AIM OF THE TASK » Reproduce all of the data word for word.

Start of Block

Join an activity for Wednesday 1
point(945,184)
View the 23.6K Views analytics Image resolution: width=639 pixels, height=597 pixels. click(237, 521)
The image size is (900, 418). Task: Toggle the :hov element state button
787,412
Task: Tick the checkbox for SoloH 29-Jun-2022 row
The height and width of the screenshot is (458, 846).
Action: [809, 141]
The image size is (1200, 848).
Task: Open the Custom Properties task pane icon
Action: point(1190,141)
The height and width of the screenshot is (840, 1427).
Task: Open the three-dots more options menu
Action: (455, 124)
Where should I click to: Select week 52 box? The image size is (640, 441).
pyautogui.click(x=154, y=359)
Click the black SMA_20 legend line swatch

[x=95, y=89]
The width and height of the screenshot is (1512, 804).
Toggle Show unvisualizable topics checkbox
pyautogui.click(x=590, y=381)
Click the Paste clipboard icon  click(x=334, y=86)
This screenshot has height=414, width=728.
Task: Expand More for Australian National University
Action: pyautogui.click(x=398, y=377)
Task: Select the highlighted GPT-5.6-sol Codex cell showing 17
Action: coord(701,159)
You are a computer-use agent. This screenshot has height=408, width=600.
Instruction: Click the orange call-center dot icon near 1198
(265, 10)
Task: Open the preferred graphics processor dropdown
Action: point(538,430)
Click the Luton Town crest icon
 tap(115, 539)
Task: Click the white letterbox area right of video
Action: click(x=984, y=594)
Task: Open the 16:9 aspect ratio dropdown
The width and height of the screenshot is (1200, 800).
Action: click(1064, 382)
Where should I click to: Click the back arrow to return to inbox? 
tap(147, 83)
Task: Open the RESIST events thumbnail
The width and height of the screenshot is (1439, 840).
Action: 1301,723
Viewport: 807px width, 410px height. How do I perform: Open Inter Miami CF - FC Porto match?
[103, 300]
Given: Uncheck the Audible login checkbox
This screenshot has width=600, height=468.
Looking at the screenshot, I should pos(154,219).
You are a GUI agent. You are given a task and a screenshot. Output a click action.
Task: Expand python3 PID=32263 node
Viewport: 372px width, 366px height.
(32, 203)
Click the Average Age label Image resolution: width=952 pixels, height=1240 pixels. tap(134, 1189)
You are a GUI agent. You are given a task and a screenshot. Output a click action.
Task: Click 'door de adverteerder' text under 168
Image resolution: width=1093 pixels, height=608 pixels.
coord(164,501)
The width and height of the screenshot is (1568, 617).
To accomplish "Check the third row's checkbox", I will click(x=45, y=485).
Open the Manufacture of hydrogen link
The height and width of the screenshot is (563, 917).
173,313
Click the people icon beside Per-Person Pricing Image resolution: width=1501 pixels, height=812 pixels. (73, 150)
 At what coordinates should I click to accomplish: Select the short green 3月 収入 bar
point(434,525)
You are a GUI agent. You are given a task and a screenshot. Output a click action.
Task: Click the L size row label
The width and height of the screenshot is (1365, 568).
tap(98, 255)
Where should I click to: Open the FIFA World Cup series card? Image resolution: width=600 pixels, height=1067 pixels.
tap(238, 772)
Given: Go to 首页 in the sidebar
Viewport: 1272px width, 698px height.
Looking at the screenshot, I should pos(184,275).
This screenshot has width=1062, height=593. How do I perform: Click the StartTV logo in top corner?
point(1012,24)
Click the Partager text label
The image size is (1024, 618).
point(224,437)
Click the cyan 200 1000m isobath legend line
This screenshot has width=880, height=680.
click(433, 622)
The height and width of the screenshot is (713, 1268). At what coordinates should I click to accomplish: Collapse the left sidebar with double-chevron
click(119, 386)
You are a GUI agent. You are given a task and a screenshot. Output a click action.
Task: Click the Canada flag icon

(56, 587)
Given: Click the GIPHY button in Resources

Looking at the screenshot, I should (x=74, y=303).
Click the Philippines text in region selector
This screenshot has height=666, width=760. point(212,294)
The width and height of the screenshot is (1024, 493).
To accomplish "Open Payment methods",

End of Block

SOLUTION FOR THIS EXERCISE »
Join an activity for Wednesday 1
point(945,184)
View the 23.6K Views analytics Image resolution: width=639 pixels, height=597 pixels. click(237, 521)
The image size is (900, 418). Task: Toggle the :hov element state button
787,412
Task: Tick the checkbox for SoloH 29-Jun-2022 row
The height and width of the screenshot is (458, 846).
Action: [809, 141]
The image size is (1200, 848).
Task: Open the Custom Properties task pane icon
Action: point(1190,141)
The height and width of the screenshot is (840, 1427).
Task: Open the three-dots more options menu
Action: (455, 124)
Where should I click to: Select week 52 box? The image size is (640, 441).
pyautogui.click(x=154, y=359)
Click the black SMA_20 legend line swatch

[x=95, y=89]
The width and height of the screenshot is (1512, 804).
Toggle Show unvisualizable topics checkbox
pyautogui.click(x=590, y=381)
Click the Paste clipboard icon  click(x=334, y=86)
This screenshot has height=414, width=728.
Task: Expand More for Australian National University
Action: pyautogui.click(x=398, y=377)
Task: Select the highlighted GPT-5.6-sol Codex cell showing 17
Action: coord(701,159)
You are a computer-use agent. This screenshot has height=408, width=600.
Instruction: Click the orange call-center dot icon near 1198
(265, 10)
Task: Open the preferred graphics processor dropdown
Action: point(538,430)
Click the Luton Town crest icon
 tap(115, 539)
Task: Click the white letterbox area right of video
Action: click(x=984, y=594)
Task: Open the 16:9 aspect ratio dropdown
The width and height of the screenshot is (1200, 800).
Action: click(1064, 382)
Where should I click to: Click the back arrow to return to inbox? 
tap(147, 83)
Task: Open the RESIST events thumbnail
The width and height of the screenshot is (1439, 840).
Action: 1301,723
Viewport: 807px width, 410px height. How do I perform: Open Inter Miami CF - FC Porto match?
[103, 300]
Given: Uncheck the Audible login checkbox
This screenshot has width=600, height=468.
Looking at the screenshot, I should pos(154,219).
You are a GUI agent. You are given a task and a screenshot. Output a click action.
Task: Expand python3 PID=32263 node
Viewport: 372px width, 366px height.
(32, 203)
Click the Average Age label Image resolution: width=952 pixels, height=1240 pixels. tap(134, 1189)
You are a GUI agent. You are given a task and a screenshot. Output a click action.
Task: Click 'door de adverteerder' text under 168
Image resolution: width=1093 pixels, height=608 pixels.
coord(164,501)
The width and height of the screenshot is (1568, 617).
To accomplish "Check the third row's checkbox", I will click(x=45, y=485).
Open the Manufacture of hydrogen link
The height and width of the screenshot is (563, 917).
173,313
Click the people icon beside Per-Person Pricing Image resolution: width=1501 pixels, height=812 pixels. (73, 150)
 At what coordinates should I click to accomplish: Select the short green 3月 収入 bar
point(434,525)
You are a GUI agent. You are given a task and a screenshot. Output a click action.
Task: Click the L size row label
The width and height of the screenshot is (1365, 568).
tap(98, 255)
Where should I click to: Open the FIFA World Cup series card? Image resolution: width=600 pixels, height=1067 pixels.
tap(238, 772)
Given: Go to 首页 in the sidebar
Viewport: 1272px width, 698px height.
Looking at the screenshot, I should pos(184,275).
This screenshot has width=1062, height=593. How do I perform: Click the StartTV logo in top corner?
point(1012,24)
Click the Partager text label
The image size is (1024, 618).
point(224,437)
Click the cyan 200 1000m isobath legend line
This screenshot has width=880, height=680.
click(433, 622)
The height and width of the screenshot is (713, 1268). At what coordinates should I click to accomplish: Collapse the left sidebar with double-chevron
click(119, 386)
You are a GUI agent. You are given a task and a screenshot. Output a click action.
Task: Click the Canada flag icon

(56, 587)
Given: Click the GIPHY button in Resources

Looking at the screenshot, I should (x=74, y=303).
Click the Philippines text in region selector
This screenshot has height=666, width=760. point(212,294)
The width and height of the screenshot is (1024, 493).
To accomplish "Open Payment methods",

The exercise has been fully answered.